The other three witnesses scheduled to appear at the March 20 hearing are Hunter Biden’s former business confidants Devon Archer, Tony Bobulinski and Jason Galanis.
All three men have previously testified before the impeachment panel or one of its committees about the Biden family’s alleged influence peddling overseas.
Comer was coy about who might be on the receiving end of criminal referrals.
“We have spent a year investigating this. We have faced massive obstruction from the White House, from the Biden legal team, yet we have been able to get probably 80 percent of the information that we have requested,” he said. “We have accumulated lots of evidence of wrongdoing.”
“I can’t tell you a single legitimate business the Bidens had, other than they were influence peddling.”
President Biden and his son Hunter have vehemently disputed Comer’s characterizations of their family’s affairs. The president has flatly denied wrongdoing.
Hunter Biden sat for over six hours on Feb. 28 to deliver testimony before the panel. A transcript showed he was incredibly combative with Republicans.
Previously, the scandal-plagued first son passed on a scheduled Dec. 13, 2023 appearance and instead delivered an impromptu on-camera scolding of Republicans. He had demanded a public hearing.
After weeks of negotiations, his team agreed to the February testimony behind closed doors.
In a letter rejecting the March 20 appearance request for Hunter Biden, Lowell admonished Comer for basing his probe on “a patchwork of conspiracies spun by convicted liars,” accused Comer of giving him the invite without “prior communication,” and called the planned witnesses “discredited.”
Archer and Galanis are facing or serving prison time in connection with a scheme to defraud a Native American tribe.
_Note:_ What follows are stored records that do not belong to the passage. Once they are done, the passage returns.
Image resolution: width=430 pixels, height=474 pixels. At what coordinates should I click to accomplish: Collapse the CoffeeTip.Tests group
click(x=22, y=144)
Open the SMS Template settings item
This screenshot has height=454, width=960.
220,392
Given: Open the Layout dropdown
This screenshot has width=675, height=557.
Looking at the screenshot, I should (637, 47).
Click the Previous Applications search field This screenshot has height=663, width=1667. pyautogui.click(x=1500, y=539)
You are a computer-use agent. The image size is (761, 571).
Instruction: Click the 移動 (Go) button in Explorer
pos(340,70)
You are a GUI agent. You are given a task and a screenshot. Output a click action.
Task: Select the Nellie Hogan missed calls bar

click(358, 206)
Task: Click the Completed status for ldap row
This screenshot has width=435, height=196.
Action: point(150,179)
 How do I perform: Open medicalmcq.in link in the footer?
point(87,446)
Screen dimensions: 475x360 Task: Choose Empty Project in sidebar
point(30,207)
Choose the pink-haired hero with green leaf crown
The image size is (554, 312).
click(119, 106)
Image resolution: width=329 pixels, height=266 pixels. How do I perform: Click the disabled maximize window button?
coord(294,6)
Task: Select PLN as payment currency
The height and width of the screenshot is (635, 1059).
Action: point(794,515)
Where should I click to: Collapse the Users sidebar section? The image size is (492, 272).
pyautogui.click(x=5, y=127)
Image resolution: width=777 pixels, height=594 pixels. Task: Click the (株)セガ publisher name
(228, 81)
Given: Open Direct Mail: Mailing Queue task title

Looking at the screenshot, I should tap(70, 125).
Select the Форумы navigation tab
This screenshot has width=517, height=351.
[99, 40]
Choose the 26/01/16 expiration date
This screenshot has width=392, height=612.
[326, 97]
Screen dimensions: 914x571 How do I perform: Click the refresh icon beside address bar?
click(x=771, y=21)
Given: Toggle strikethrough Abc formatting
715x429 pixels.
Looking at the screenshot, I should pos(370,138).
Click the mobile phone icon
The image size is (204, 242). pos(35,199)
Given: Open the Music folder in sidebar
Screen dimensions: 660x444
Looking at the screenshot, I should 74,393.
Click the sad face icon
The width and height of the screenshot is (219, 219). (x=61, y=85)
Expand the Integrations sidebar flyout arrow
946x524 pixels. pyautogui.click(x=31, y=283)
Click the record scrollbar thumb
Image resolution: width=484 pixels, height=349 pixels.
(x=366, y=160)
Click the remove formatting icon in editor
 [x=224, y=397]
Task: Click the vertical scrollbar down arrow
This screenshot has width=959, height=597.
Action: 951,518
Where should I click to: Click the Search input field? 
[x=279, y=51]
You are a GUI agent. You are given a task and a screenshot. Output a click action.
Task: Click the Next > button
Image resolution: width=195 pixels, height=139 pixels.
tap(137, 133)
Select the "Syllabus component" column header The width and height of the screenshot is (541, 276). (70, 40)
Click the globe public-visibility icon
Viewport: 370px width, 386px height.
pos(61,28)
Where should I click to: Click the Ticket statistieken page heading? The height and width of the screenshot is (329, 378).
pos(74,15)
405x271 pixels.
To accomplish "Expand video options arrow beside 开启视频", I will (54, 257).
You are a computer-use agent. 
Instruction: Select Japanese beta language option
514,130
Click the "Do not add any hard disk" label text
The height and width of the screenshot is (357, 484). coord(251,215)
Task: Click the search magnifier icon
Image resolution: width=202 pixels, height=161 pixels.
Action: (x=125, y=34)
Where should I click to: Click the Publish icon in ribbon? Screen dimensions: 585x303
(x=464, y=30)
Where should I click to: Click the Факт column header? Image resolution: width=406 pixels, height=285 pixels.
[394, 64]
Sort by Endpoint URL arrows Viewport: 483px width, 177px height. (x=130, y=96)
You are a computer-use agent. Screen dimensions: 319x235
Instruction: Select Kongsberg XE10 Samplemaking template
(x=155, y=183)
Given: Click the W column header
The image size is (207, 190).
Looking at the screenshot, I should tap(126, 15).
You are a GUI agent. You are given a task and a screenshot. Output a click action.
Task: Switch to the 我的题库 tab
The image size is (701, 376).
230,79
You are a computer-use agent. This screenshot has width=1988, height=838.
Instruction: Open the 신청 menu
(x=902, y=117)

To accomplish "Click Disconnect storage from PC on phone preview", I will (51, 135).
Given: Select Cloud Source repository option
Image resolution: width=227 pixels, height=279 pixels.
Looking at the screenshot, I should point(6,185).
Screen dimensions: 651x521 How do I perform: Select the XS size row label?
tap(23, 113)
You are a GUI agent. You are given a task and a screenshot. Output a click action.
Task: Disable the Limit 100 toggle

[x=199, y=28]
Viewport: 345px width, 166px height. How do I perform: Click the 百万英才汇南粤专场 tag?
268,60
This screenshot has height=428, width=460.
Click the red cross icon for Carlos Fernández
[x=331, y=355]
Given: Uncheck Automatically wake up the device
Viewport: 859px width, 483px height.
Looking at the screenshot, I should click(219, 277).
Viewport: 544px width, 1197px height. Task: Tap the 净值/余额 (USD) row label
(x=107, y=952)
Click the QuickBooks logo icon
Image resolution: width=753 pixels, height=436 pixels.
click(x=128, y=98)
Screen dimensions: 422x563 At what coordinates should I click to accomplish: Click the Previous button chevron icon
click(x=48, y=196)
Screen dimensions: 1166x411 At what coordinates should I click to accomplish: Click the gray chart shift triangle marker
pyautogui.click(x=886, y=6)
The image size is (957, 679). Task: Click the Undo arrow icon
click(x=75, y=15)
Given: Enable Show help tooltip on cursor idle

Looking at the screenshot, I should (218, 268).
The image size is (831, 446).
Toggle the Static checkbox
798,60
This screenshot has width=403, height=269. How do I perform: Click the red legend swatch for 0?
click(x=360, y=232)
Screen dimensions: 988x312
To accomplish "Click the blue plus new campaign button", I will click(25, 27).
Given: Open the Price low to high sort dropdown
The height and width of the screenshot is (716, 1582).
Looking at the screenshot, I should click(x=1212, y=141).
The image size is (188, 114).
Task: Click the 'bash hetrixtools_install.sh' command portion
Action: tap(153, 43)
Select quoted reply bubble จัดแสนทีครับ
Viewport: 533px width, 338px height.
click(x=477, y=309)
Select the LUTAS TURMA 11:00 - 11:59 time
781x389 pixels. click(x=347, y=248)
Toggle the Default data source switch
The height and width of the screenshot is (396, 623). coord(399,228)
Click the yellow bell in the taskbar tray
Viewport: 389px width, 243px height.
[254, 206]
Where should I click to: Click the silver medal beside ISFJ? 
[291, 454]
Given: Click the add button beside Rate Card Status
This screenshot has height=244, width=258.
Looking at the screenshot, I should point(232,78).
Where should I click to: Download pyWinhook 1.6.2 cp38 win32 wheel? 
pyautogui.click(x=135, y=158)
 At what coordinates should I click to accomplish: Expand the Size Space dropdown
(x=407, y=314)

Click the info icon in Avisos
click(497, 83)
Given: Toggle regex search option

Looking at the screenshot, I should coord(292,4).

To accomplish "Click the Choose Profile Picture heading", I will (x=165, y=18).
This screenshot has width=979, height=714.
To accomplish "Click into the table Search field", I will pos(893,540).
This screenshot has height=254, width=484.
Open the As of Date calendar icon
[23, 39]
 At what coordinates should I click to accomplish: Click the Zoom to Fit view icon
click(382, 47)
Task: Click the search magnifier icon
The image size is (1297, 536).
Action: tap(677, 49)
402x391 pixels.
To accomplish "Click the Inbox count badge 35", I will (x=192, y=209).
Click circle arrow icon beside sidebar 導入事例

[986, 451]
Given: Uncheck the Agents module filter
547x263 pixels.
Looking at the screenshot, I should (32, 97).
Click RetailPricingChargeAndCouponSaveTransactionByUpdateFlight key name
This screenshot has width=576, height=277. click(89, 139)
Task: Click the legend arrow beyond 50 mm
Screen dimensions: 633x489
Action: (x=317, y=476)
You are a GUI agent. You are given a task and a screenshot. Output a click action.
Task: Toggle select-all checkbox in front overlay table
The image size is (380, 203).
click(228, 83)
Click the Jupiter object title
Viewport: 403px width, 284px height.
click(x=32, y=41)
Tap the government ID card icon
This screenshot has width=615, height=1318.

Comer cited two payments President Biden allegedly received from his son’s overseas machinations as proof that the president benefited from his son’s business entanglements.
The first payment was $40,000 in September 2017 and the second was $200,000 in March 2018.
Comer previously claimed that the $40,000 was “laundered” funds from Chinese government-linked CEFC China Energy, which paid at least $6.1 million to Hunter and James Biden in 2017 and 2018.
The House GOP also connects the dots to China by noting that Hunter Biden moved money from Chinese companies to his Owasco firm in August 2017, then sent about $150,000 of that to Lion Hall Group, which James Biden controls.
Later that month James Biden’s wife Sara withdrew $50,000 from Lion Hall Group into the pair’s checking account. Days later, Sara Biden wrote a check to Joe Biden for $40,000 for a “loan repayment.”
As for the $200,000, Comer noted that James Biden transferred the money to Joe Biden on the same day that James received an identical amount — $200,000 — from Americore Health.
“So Joe Biden benefited to the tune of a quarter-of-a-million dollars. We have proven that Joe Biden lied over a dozen times,” Comer insisted.
Top White House officials have accused Comer of omitting key context and peddling false narratives about the Biden family.
Last week, White House spokesperson for oversight and investigations Ian Sams wrote a letter to House Speaker Mike Johnson (R-La.) encouraging him to scrap the probe.
“It is clear the House Republican impeachment is over. It is obviously time to move on,” Sams wrote. “There is too much important work to be done for the American people to continue wasting time on this charade.”
Sams and other Biden allies have underscored House Republican apprehension about forging ahead with a full-blow impeachment of the president.
The Post contacted both Lowell and the White House for comment.